* _Data_

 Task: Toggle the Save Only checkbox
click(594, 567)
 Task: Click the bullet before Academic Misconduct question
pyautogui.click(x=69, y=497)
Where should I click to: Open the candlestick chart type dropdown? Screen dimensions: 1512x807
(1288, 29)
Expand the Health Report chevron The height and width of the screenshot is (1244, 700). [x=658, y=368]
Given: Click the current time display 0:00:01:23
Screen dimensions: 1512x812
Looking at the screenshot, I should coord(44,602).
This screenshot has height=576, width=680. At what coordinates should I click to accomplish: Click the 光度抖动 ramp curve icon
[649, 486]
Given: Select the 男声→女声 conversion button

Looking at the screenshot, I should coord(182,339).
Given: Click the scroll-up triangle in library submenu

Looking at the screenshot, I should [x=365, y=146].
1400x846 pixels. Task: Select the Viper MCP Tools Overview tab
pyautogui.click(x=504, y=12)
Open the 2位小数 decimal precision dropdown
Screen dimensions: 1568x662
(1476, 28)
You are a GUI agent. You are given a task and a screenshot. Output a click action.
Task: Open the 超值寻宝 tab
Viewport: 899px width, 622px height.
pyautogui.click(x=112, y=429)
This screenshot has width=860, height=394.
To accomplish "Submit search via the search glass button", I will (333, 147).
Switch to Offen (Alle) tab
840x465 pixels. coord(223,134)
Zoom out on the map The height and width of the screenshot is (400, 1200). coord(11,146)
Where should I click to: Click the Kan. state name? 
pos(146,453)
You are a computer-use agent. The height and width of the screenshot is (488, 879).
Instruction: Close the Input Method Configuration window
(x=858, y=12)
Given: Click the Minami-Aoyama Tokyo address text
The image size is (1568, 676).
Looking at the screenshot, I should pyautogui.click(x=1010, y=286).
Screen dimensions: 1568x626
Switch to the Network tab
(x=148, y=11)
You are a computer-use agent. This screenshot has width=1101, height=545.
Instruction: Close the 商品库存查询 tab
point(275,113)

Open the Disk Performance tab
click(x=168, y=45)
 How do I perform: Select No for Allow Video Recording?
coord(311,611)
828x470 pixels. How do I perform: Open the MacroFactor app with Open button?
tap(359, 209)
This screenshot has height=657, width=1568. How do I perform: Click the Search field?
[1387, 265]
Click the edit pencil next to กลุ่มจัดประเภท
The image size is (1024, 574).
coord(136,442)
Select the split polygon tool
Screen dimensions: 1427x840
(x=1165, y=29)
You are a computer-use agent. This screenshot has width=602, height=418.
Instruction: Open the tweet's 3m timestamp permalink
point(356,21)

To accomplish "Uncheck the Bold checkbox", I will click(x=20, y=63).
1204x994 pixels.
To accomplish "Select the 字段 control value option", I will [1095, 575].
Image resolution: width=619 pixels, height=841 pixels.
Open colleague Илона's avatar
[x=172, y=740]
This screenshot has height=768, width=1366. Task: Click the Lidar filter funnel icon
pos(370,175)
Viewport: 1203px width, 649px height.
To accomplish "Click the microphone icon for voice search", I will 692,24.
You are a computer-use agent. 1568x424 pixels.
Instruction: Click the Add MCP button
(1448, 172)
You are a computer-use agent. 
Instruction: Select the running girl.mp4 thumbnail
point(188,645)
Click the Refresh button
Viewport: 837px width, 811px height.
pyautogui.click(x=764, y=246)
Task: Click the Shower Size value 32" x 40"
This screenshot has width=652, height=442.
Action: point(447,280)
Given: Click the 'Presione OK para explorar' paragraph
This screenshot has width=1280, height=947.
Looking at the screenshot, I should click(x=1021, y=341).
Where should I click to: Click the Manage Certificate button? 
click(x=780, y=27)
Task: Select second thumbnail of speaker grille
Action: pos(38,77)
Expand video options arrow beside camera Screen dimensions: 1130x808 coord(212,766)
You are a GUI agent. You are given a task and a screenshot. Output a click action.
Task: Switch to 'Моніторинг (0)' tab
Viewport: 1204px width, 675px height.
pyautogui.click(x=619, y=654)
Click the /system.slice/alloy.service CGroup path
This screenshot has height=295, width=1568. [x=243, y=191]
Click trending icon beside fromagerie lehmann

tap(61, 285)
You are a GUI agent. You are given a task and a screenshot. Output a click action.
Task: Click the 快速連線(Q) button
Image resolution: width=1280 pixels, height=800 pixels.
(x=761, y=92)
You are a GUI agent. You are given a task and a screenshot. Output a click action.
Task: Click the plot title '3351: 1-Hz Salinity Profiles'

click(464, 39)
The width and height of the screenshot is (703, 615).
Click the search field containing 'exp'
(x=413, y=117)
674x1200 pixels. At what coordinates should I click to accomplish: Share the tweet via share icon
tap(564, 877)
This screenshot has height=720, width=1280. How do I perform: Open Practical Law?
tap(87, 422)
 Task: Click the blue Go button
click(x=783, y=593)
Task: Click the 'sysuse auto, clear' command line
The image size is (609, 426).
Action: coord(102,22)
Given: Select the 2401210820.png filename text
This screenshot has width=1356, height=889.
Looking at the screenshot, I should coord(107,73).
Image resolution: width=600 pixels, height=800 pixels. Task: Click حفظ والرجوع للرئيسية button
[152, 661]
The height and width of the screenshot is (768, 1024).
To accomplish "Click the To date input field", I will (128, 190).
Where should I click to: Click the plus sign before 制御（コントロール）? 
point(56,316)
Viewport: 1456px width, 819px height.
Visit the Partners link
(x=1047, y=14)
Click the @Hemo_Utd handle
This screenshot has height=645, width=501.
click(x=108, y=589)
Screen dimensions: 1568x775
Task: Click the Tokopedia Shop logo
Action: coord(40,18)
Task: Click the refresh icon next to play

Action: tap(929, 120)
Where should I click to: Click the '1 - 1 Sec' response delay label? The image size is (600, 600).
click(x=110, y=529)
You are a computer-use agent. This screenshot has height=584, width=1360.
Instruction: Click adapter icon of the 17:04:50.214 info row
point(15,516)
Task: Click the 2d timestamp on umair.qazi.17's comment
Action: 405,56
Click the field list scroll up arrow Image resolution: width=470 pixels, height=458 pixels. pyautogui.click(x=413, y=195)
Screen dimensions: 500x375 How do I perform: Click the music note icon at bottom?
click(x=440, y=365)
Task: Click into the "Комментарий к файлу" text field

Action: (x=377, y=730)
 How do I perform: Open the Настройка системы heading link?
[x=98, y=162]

* _Prompt_
Transcription of the entire listing, word for word, is required.

* _Response to the exercise_
 Task: Toggle the Save Only checkbox
click(594, 567)
 Task: Click the bullet before Academic Misconduct question
pyautogui.click(x=69, y=497)
Where should I click to: Open the candlestick chart type dropdown? Screen dimensions: 1512x807
(1288, 29)
Expand the Health Report chevron The height and width of the screenshot is (1244, 700). [x=658, y=368]
Given: Click the current time display 0:00:01:23
Screen dimensions: 1512x812
Looking at the screenshot, I should coord(44,602).
This screenshot has height=576, width=680. At what coordinates should I click to accomplish: Click the 光度抖动 ramp curve icon
[649, 486]
Given: Select the 男声→女声 conversion button

Looking at the screenshot, I should coord(182,339).
Given: Click the scroll-up triangle in library submenu

Looking at the screenshot, I should [x=365, y=146].
1400x846 pixels. Task: Select the Viper MCP Tools Overview tab
pyautogui.click(x=504, y=12)
Open the 2位小数 decimal precision dropdown
Screen dimensions: 1568x662
(1476, 28)
You are a GUI agent. You are given a task and a screenshot. Output a click action.
Task: Open the 超值寻宝 tab
Viewport: 899px width, 622px height.
pyautogui.click(x=112, y=429)
This screenshot has width=860, height=394.
To accomplish "Submit search via the search glass button", I will (333, 147).
Switch to Offen (Alle) tab
840x465 pixels. coord(223,134)
Zoom out on the map The height and width of the screenshot is (400, 1200). coord(11,146)
Where should I click to: Click the Kan. state name? 
pos(146,453)
You are a computer-use agent. The height and width of the screenshot is (488, 879).
Instruction: Close the Input Method Configuration window
(x=858, y=12)
Given: Click the Minami-Aoyama Tokyo address text
The image size is (1568, 676).
Looking at the screenshot, I should pyautogui.click(x=1010, y=286).
Screen dimensions: 1568x626
Switch to the Network tab
(x=148, y=11)
You are a computer-use agent. This screenshot has width=1101, height=545.
Instruction: Close the 商品库存查询 tab
point(275,113)

Open the Disk Performance tab
click(x=168, y=45)
 How do I perform: Select No for Allow Video Recording?
coord(311,611)
828x470 pixels. How do I perform: Open the MacroFactor app with Open button?
tap(359, 209)
This screenshot has height=657, width=1568. How do I perform: Click the Search field?
[1387, 265]
Click the edit pencil next to กลุ่มจัดประเภท
The image size is (1024, 574).
coord(136,442)
Select the split polygon tool
Screen dimensions: 1427x840
(x=1165, y=29)
You are a computer-use agent. This screenshot has width=602, height=418.
Instruction: Open the tweet's 3m timestamp permalink
point(356,21)

To accomplish "Uncheck the Bold checkbox", I will click(x=20, y=63).
1204x994 pixels.
To accomplish "Select the 字段 control value option", I will [1095, 575].
Image resolution: width=619 pixels, height=841 pixels.
Open colleague Илона's avatar
[x=172, y=740]
This screenshot has height=768, width=1366. Task: Click the Lidar filter funnel icon
pos(370,175)
Viewport: 1203px width, 649px height.
To accomplish "Click the microphone icon for voice search", I will 692,24.
You are a computer-use agent. 1568x424 pixels.
Instruction: Click the Add MCP button
(1448, 172)
You are a computer-use agent. 
Instruction: Select the running girl.mp4 thumbnail
point(188,645)
Click the Refresh button
Viewport: 837px width, 811px height.
pyautogui.click(x=764, y=246)
Task: Click the Shower Size value 32" x 40"
This screenshot has width=652, height=442.
Action: point(447,280)
Given: Click the 'Presione OK para explorar' paragraph
This screenshot has width=1280, height=947.
Looking at the screenshot, I should click(x=1021, y=341).
Where should I click to: Click the Manage Certificate button? 
click(x=780, y=27)
Task: Select second thumbnail of speaker grille
Action: pos(38,77)
Expand video options arrow beside camera Screen dimensions: 1130x808 coord(212,766)
You are a GUI agent. You are given a task and a screenshot. Output a click action.
Task: Switch to 'Моніторинг (0)' tab
Viewport: 1204px width, 675px height.
pyautogui.click(x=619, y=654)
Click the /system.slice/alloy.service CGroup path
This screenshot has height=295, width=1568. [x=243, y=191]
Click trending icon beside fromagerie lehmann

tap(61, 285)
You are a GUI agent. You are given a task and a screenshot. Output a click action.
Task: Click the 快速連線(Q) button
Image resolution: width=1280 pixels, height=800 pixels.
(x=761, y=92)
You are a GUI agent. You are given a task and a screenshot. Output a click action.
Task: Click the plot title '3351: 1-Hz Salinity Profiles'

click(464, 39)
The width and height of the screenshot is (703, 615).
Click the search field containing 'exp'
(x=413, y=117)
674x1200 pixels. At what coordinates should I click to accomplish: Share the tweet via share icon
tap(564, 877)
This screenshot has height=720, width=1280. How do I perform: Open Practical Law?
tap(87, 422)
 Task: Click the blue Go button
click(x=783, y=593)
Task: Click the 'sysuse auto, clear' command line
The image size is (609, 426).
Action: coord(102,22)
Given: Select the 2401210820.png filename text
This screenshot has width=1356, height=889.
Looking at the screenshot, I should coord(107,73).
Image resolution: width=600 pixels, height=800 pixels. Task: Click حفظ والرجوع للرئيسية button
[152, 661]
The height and width of the screenshot is (768, 1024).
To accomplish "Click the To date input field", I will (128, 190).
Where should I click to: Click the plus sign before 制御（コントロール）? 
point(56,316)
Viewport: 1456px width, 819px height.
Visit the Partners link
(x=1047, y=14)
Click the @Hemo_Utd handle
This screenshot has height=645, width=501.
click(x=108, y=589)
Screen dimensions: 1568x775
Task: Click the Tokopedia Shop logo
Action: coord(40,18)
Task: Click the refresh icon next to play

Action: tap(929, 120)
Where should I click to: Click the '1 - 1 Sec' response delay label? The image size is (600, 600).
click(x=110, y=529)
You are a computer-use agent. This screenshot has height=584, width=1360.
Instruction: Click adapter icon of the 17:04:50.214 info row
point(15,516)
Task: Click the 2d timestamp on umair.qazi.17's comment
Action: 405,56
Click the field list scroll up arrow Image resolution: width=470 pixels, height=458 pixels. pyautogui.click(x=413, y=195)
Screen dimensions: 500x375 How do I perform: Click the music note icon at bottom?
click(x=440, y=365)
Task: Click into the "Комментарий к файлу" text field

Action: (x=377, y=730)
 How do I perform: Open the Настройка системы heading link?
[x=98, y=162]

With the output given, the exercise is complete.